The effective thermal conductivity model, i.e., a 2D axisymmetric conduction model with a very high thermal conductivity of 2×105 W/m•K is applied to the vapor core. A heat flux boundary condition is applied to the exterior of the casing in the evaporator section, which is provided by the bulk conduction model. A convective boundary condition is applied to the exterior of the envelope in the condenser section, with an external temperature of 800 K and a heat transfer coefficient (HTC) of 106 W/m2•K (the value is intentionally set high to achieve an effective Dirichlet boundary condition).

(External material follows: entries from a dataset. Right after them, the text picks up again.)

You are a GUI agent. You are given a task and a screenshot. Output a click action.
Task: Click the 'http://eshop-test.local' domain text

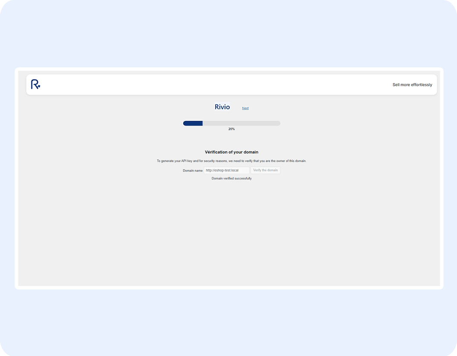pos(222,170)
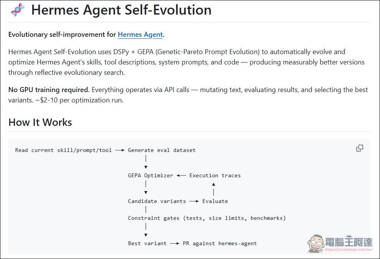Click the PR against hermes-agent diagram text
The width and height of the screenshot is (380, 259).
click(219, 243)
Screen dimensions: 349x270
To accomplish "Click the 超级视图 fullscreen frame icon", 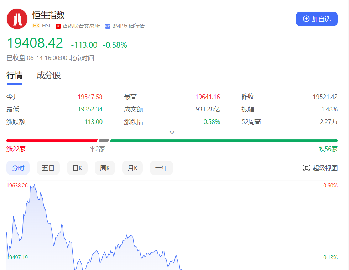I will pyautogui.click(x=306, y=168).
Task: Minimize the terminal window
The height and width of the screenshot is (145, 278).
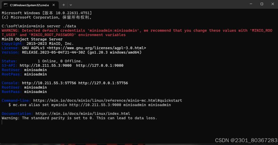Action: (251, 4)
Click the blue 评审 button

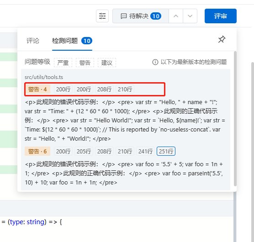[221, 16]
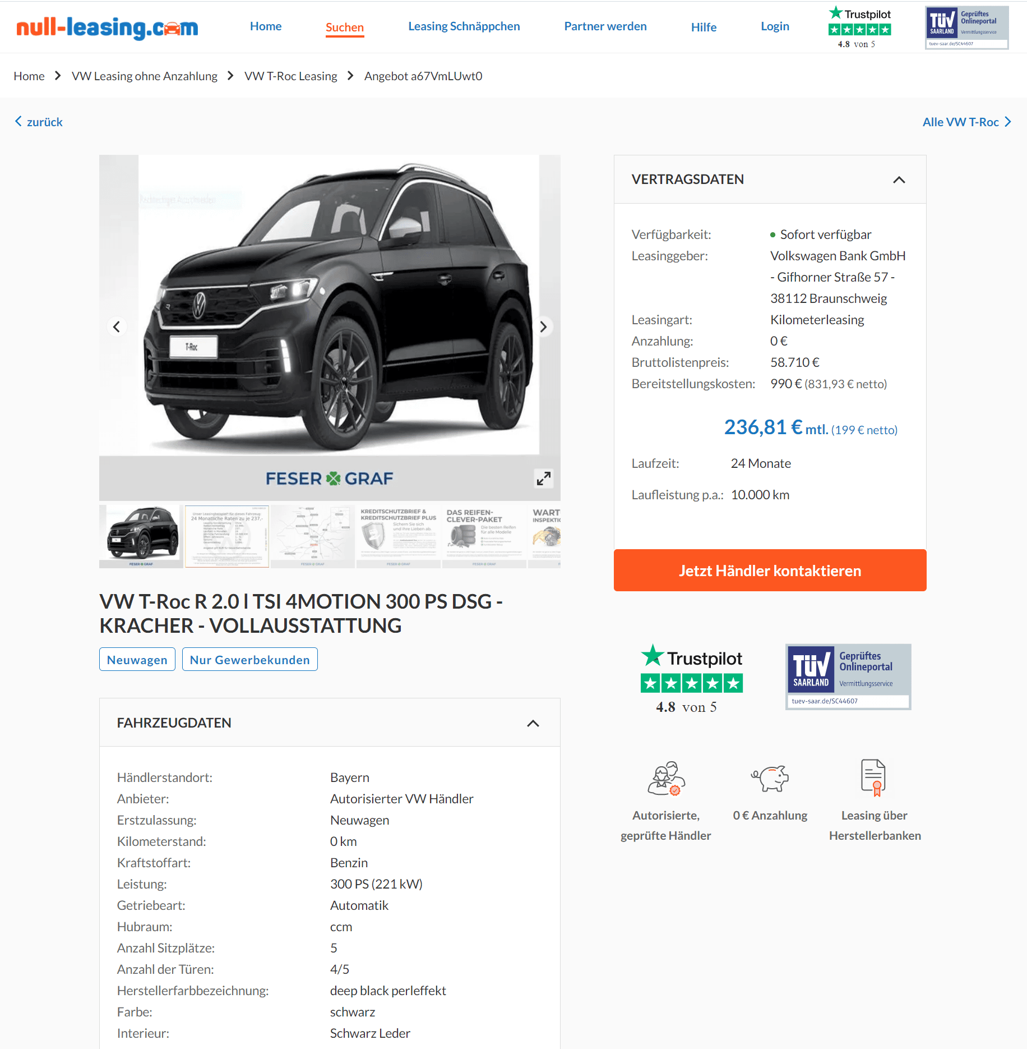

################################################################################
## NEAMS Micro-Reactor Application Driver ##
## Heat Pipe Microreactor Steady State ##
## Sockeye Grandchild Application input file ##
## Effective Heat Conduction Model with Operation Limits ##
################################################################################
# Total heat removed/added to heat pipe
Q_hp = 1800.
# Wick characteristics
R_pore = 15.0e-6
D_h_pore = '${fparse 2.0 * R_pore}'
permeability = 2e-9
porosity = 0.70
# Envelope ("env")
# SS316. Incropera & DeWitt, 3rd ed, Table A.1 @ 900K (627C)
# Density (kg/m3)
rho_env = 8238.
# Thermal conductivity (W/m-K)
k_env = 23.05
# Specific heat capacity (J/kg-K)
cp_env = 589.
# Potassium vapor
# From Appendix C of text book "Heat Pipe Design and Technology"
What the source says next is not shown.